[Task description] Could you output only the lines from the one containing "This screenshot has height=436, width=920." through the last line of the data, both included?

[Provided data]
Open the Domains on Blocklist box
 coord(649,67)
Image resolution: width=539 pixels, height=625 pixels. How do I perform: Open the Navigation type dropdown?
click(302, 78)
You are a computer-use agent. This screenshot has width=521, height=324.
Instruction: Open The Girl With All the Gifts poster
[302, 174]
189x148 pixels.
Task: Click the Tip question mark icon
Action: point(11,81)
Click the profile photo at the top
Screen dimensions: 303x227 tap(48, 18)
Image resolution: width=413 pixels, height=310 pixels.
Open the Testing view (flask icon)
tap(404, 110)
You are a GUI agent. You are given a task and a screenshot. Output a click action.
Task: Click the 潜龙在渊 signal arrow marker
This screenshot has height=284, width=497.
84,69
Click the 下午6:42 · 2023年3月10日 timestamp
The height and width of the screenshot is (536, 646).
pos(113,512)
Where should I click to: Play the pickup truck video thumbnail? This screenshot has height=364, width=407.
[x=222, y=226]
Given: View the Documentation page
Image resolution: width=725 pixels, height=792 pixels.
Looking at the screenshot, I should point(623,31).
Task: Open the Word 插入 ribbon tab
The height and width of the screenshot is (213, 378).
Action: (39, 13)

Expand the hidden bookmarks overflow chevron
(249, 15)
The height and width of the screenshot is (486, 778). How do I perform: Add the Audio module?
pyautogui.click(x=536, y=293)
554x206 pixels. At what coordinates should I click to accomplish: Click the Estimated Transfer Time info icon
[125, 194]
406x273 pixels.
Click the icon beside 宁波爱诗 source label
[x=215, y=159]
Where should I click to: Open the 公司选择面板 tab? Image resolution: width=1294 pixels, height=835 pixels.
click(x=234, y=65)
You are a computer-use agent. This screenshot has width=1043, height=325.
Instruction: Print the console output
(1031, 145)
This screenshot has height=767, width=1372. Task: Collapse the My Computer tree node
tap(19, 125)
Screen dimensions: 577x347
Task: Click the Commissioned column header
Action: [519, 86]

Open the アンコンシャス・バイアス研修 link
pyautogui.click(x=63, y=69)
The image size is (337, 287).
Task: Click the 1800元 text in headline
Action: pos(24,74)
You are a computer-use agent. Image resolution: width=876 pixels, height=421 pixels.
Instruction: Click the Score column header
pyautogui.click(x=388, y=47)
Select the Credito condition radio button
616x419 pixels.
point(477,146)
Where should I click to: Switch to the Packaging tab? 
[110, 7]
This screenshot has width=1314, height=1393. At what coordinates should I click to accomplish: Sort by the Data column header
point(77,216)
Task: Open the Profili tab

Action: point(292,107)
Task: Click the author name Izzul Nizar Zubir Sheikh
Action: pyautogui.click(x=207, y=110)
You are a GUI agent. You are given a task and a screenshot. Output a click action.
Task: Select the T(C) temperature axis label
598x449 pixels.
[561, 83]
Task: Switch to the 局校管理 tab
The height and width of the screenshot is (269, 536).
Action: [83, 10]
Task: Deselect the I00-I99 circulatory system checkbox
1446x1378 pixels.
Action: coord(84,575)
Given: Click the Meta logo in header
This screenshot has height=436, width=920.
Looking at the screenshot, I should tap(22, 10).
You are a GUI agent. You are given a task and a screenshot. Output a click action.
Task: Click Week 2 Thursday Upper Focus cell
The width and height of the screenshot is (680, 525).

[Solution]
This screenshot has height=436, width=920.
Looking at the screenshot, I should tap(22, 10).
You are a GUI agent. You are given a task and a screenshot. Output a click action.
Task: Click Week 2 Thursday Upper Focus cell
The width and height of the screenshot is (680, 525).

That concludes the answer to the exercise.